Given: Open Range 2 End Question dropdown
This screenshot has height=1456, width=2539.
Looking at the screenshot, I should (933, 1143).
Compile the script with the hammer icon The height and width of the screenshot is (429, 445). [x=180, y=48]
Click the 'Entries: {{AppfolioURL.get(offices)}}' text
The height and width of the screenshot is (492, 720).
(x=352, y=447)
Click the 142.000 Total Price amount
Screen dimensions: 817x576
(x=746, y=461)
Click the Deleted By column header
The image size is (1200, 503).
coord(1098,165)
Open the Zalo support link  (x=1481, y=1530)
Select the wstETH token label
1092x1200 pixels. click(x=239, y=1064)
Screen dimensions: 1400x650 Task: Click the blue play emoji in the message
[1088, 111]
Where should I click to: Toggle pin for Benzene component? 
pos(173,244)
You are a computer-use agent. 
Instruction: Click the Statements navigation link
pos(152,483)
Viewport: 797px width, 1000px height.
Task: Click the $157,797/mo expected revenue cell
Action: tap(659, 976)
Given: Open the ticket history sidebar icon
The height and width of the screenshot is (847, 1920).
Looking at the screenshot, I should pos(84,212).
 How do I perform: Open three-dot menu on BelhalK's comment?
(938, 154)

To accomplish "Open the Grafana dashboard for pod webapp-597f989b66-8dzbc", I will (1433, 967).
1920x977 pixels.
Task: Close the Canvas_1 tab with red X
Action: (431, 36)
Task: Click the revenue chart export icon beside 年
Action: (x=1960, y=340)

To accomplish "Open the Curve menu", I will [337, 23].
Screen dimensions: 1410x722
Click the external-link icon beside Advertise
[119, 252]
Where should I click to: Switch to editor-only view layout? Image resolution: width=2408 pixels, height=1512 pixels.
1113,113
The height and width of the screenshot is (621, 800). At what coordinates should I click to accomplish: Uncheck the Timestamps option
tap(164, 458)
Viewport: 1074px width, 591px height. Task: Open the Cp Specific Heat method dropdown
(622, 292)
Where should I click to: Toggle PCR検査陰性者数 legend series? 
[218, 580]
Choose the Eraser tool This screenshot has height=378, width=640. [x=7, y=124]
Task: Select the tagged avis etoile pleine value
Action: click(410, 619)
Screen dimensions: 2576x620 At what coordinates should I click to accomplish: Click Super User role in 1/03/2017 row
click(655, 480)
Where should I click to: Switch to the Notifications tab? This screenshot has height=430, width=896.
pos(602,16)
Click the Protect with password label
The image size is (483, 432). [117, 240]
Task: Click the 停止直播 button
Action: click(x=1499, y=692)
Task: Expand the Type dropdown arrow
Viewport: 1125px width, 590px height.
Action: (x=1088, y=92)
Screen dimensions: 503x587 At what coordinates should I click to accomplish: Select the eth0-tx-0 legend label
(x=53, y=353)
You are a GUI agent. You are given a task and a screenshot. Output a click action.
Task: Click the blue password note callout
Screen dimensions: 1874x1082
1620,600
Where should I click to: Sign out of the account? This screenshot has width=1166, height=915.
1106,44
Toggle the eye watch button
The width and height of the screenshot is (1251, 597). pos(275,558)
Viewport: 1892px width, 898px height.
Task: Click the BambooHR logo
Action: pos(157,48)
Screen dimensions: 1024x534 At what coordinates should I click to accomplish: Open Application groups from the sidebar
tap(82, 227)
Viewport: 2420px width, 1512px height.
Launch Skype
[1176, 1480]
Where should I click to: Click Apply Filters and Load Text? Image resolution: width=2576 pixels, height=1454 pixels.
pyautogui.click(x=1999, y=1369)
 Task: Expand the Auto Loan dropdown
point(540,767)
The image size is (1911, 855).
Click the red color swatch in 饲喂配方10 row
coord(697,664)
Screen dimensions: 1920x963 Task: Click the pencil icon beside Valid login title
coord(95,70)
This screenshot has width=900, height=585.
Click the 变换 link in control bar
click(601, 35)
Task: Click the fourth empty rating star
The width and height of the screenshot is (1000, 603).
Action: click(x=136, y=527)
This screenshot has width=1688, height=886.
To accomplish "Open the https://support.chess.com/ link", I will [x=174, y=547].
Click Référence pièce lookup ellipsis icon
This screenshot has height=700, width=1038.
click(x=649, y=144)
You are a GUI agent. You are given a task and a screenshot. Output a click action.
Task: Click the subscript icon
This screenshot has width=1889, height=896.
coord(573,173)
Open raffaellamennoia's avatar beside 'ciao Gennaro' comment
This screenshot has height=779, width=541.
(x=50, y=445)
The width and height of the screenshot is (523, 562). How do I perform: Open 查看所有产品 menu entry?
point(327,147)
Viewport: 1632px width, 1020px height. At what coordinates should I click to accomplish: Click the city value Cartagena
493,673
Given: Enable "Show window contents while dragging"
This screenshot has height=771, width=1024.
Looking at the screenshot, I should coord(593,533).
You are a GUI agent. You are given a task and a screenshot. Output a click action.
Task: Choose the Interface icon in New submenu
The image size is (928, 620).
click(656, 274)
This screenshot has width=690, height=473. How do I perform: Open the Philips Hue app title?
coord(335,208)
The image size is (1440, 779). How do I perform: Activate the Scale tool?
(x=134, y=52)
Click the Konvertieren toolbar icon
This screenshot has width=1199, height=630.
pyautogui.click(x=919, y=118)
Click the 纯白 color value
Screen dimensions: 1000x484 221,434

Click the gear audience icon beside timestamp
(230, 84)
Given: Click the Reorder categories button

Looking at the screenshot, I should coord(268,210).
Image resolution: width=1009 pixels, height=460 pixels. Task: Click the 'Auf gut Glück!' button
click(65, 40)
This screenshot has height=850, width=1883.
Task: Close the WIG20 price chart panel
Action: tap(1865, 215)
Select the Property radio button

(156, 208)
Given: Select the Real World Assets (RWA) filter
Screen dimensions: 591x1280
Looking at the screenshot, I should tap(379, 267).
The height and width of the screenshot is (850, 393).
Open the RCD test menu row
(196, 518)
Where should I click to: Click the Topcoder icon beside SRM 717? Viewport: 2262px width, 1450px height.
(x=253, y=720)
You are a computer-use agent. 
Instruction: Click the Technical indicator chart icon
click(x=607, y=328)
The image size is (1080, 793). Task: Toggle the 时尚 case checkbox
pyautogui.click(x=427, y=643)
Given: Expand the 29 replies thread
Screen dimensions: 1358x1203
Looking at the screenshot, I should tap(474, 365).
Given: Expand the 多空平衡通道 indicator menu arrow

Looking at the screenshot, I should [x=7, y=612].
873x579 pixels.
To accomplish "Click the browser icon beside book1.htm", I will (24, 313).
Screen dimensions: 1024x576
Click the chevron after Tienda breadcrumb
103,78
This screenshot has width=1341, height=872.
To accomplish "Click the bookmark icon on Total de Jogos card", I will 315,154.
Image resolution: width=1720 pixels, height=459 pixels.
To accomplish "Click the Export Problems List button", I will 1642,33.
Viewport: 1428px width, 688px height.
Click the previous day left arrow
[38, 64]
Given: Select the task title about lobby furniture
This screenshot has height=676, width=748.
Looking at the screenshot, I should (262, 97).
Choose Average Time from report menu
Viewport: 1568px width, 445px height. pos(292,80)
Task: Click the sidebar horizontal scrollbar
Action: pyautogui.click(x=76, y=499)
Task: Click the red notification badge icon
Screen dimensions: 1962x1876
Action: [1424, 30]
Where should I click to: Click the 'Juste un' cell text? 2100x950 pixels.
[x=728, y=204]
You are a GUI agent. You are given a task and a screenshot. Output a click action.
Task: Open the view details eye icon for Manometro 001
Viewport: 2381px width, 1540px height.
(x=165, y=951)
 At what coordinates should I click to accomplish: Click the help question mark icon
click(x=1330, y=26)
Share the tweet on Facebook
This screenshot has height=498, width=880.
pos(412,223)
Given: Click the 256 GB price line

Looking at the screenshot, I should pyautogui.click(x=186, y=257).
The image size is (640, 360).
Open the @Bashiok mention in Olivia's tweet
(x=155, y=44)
....
• Task requirements:
Reproduce these lines exactly as they appear, from the first to the last.

• Answer in full:
Given: Open Range 2 End Question dropdown
This screenshot has height=1456, width=2539.
Looking at the screenshot, I should (933, 1143).
Compile the script with the hammer icon The height and width of the screenshot is (429, 445). [x=180, y=48]
Click the 'Entries: {{AppfolioURL.get(offices)}}' text
The height and width of the screenshot is (492, 720).
(x=352, y=447)
Click the 142.000 Total Price amount
Screen dimensions: 817x576
(x=746, y=461)
Click the Deleted By column header
The image size is (1200, 503).
coord(1098,165)
Open the Zalo support link  (x=1481, y=1530)
Select the wstETH token label
1092x1200 pixels. click(x=239, y=1064)
Screen dimensions: 1400x650 Task: Click the blue play emoji in the message
[1088, 111]
Where should I click to: Toggle pin for Benzene component? 
pos(173,244)
You are a computer-use agent. 
Instruction: Click the Statements navigation link
pos(152,483)
Viewport: 797px width, 1000px height.
Task: Click the $157,797/mo expected revenue cell
Action: tap(659, 976)
Given: Open the ticket history sidebar icon
The height and width of the screenshot is (847, 1920).
Looking at the screenshot, I should pos(84,212).
 How do I perform: Open three-dot menu on BelhalK's comment?
(938, 154)

To accomplish "Open the Grafana dashboard for pod webapp-597f989b66-8dzbc", I will (1433, 967).
1920x977 pixels.
Task: Close the Canvas_1 tab with red X
Action: (431, 36)
Task: Click the revenue chart export icon beside 年
Action: (x=1960, y=340)

To accomplish "Open the Curve menu", I will [337, 23].
Screen dimensions: 1410x722
Click the external-link icon beside Advertise
[119, 252]
Where should I click to: Switch to editor-only view layout? Image resolution: width=2408 pixels, height=1512 pixels.
1113,113
The height and width of the screenshot is (621, 800). At what coordinates should I click to accomplish: Uncheck the Timestamps option
tap(164, 458)
Viewport: 1074px width, 591px height. Task: Open the Cp Specific Heat method dropdown
(622, 292)
Where should I click to: Toggle PCR検査陰性者数 legend series? 
[218, 580]
Choose the Eraser tool This screenshot has height=378, width=640. [x=7, y=124]
Task: Select the tagged avis etoile pleine value
Action: click(410, 619)
Screen dimensions: 2576x620 At what coordinates should I click to accomplish: Click Super User role in 1/03/2017 row
click(655, 480)
Where should I click to: Switch to the Notifications tab? This screenshot has height=430, width=896.
pos(602,16)
Click the Protect with password label
The image size is (483, 432). [117, 240]
Task: Click the 停止直播 button
Action: click(x=1499, y=692)
Task: Expand the Type dropdown arrow
Viewport: 1125px width, 590px height.
Action: (x=1088, y=92)
Screen dimensions: 503x587 At what coordinates should I click to accomplish: Select the eth0-tx-0 legend label
(x=53, y=353)
You are a GUI agent. You are given a task and a screenshot. Output a click action.
Task: Click the blue password note callout
Screen dimensions: 1874x1082
1620,600
Where should I click to: Sign out of the account? This screenshot has width=1166, height=915.
1106,44
Toggle the eye watch button
The width and height of the screenshot is (1251, 597). pos(275,558)
Viewport: 1892px width, 898px height.
Task: Click the BambooHR logo
Action: pos(157,48)
Screen dimensions: 1024x534 At what coordinates should I click to accomplish: Open Application groups from the sidebar
tap(82, 227)
Viewport: 2420px width, 1512px height.
Launch Skype
[1176, 1480]
Where should I click to: Click Apply Filters and Load Text? Image resolution: width=2576 pixels, height=1454 pixels.
pyautogui.click(x=1999, y=1369)
 Task: Expand the Auto Loan dropdown
point(540,767)
The image size is (1911, 855).
Click the red color swatch in 饲喂配方10 row
coord(697,664)
Screen dimensions: 1920x963 Task: Click the pencil icon beside Valid login title
coord(95,70)
This screenshot has width=900, height=585.
Click the 变换 link in control bar
click(601, 35)
Task: Click the fourth empty rating star
The width and height of the screenshot is (1000, 603).
Action: click(x=136, y=527)
This screenshot has width=1688, height=886.
To accomplish "Open the https://support.chess.com/ link", I will [x=174, y=547].
Click Référence pièce lookup ellipsis icon
This screenshot has height=700, width=1038.
click(x=649, y=144)
You are a GUI agent. You are given a task and a screenshot. Output a click action.
Task: Click the subscript icon
This screenshot has width=1889, height=896.
coord(573,173)
Open raffaellamennoia's avatar beside 'ciao Gennaro' comment
This screenshot has height=779, width=541.
(x=50, y=445)
The width and height of the screenshot is (523, 562). How do I perform: Open 查看所有产品 menu entry?
point(327,147)
Viewport: 1632px width, 1020px height. At what coordinates should I click to accomplish: Click the city value Cartagena
493,673
Given: Enable "Show window contents while dragging"
This screenshot has height=771, width=1024.
Looking at the screenshot, I should coord(593,533).
You are a GUI agent. You are given a task and a screenshot. Output a click action.
Task: Choose the Interface icon in New submenu
The image size is (928, 620).
click(656, 274)
This screenshot has width=690, height=473. How do I perform: Open the Philips Hue app title?
coord(335,208)
The image size is (1440, 779). How do I perform: Activate the Scale tool?
(x=134, y=52)
Click the Konvertieren toolbar icon
This screenshot has width=1199, height=630.
pyautogui.click(x=919, y=118)
Click the 纯白 color value
Screen dimensions: 1000x484 221,434

Click the gear audience icon beside timestamp
(230, 84)
Given: Click the Reorder categories button

Looking at the screenshot, I should coord(268,210).
Image resolution: width=1009 pixels, height=460 pixels. Task: Click the 'Auf gut Glück!' button
click(65, 40)
This screenshot has height=850, width=1883.
Task: Close the WIG20 price chart panel
Action: tap(1865, 215)
Select the Property radio button

(156, 208)
Given: Select the Real World Assets (RWA) filter
Screen dimensions: 591x1280
Looking at the screenshot, I should tap(379, 267).
The height and width of the screenshot is (850, 393).
Open the RCD test menu row
(196, 518)
Where should I click to: Click the Topcoder icon beside SRM 717? Viewport: 2262px width, 1450px height.
(x=253, y=720)
You are a computer-use agent. 
Instruction: Click the Technical indicator chart icon
click(x=607, y=328)
The image size is (1080, 793). Task: Toggle the 时尚 case checkbox
pyautogui.click(x=427, y=643)
Given: Expand the 29 replies thread
Screen dimensions: 1358x1203
Looking at the screenshot, I should tap(474, 365).
Given: Expand the 多空平衡通道 indicator menu arrow

Looking at the screenshot, I should [x=7, y=612].
873x579 pixels.
To accomplish "Click the browser icon beside book1.htm", I will (24, 313).
Screen dimensions: 1024x576
Click the chevron after Tienda breadcrumb
103,78
This screenshot has width=1341, height=872.
To accomplish "Click the bookmark icon on Total de Jogos card", I will 315,154.
Image resolution: width=1720 pixels, height=459 pixels.
To accomplish "Click the Export Problems List button", I will 1642,33.
Viewport: 1428px width, 688px height.
Click the previous day left arrow
[38, 64]
Given: Select the task title about lobby furniture
This screenshot has height=676, width=748.
Looking at the screenshot, I should (262, 97).
Choose Average Time from report menu
Viewport: 1568px width, 445px height. pos(292,80)
Task: Click the sidebar horizontal scrollbar
Action: pyautogui.click(x=76, y=499)
Task: Click the red notification badge icon
Screen dimensions: 1962x1876
Action: [1424, 30]
Where should I click to: Click the 'Juste un' cell text? 2100x950 pixels.
[x=728, y=204]
You are a GUI agent. You are given a task and a screenshot. Output a click action.
Task: Open the view details eye icon for Manometro 001
Viewport: 2381px width, 1540px height.
(x=165, y=951)
 At what coordinates should I click to accomplish: Click the help question mark icon
click(x=1330, y=26)
Share the tweet on Facebook
This screenshot has height=498, width=880.
pos(412,223)
Given: Click the 256 GB price line

Looking at the screenshot, I should pyautogui.click(x=186, y=257).
The image size is (640, 360).
Open the @Bashiok mention in Olivia's tweet
(x=155, y=44)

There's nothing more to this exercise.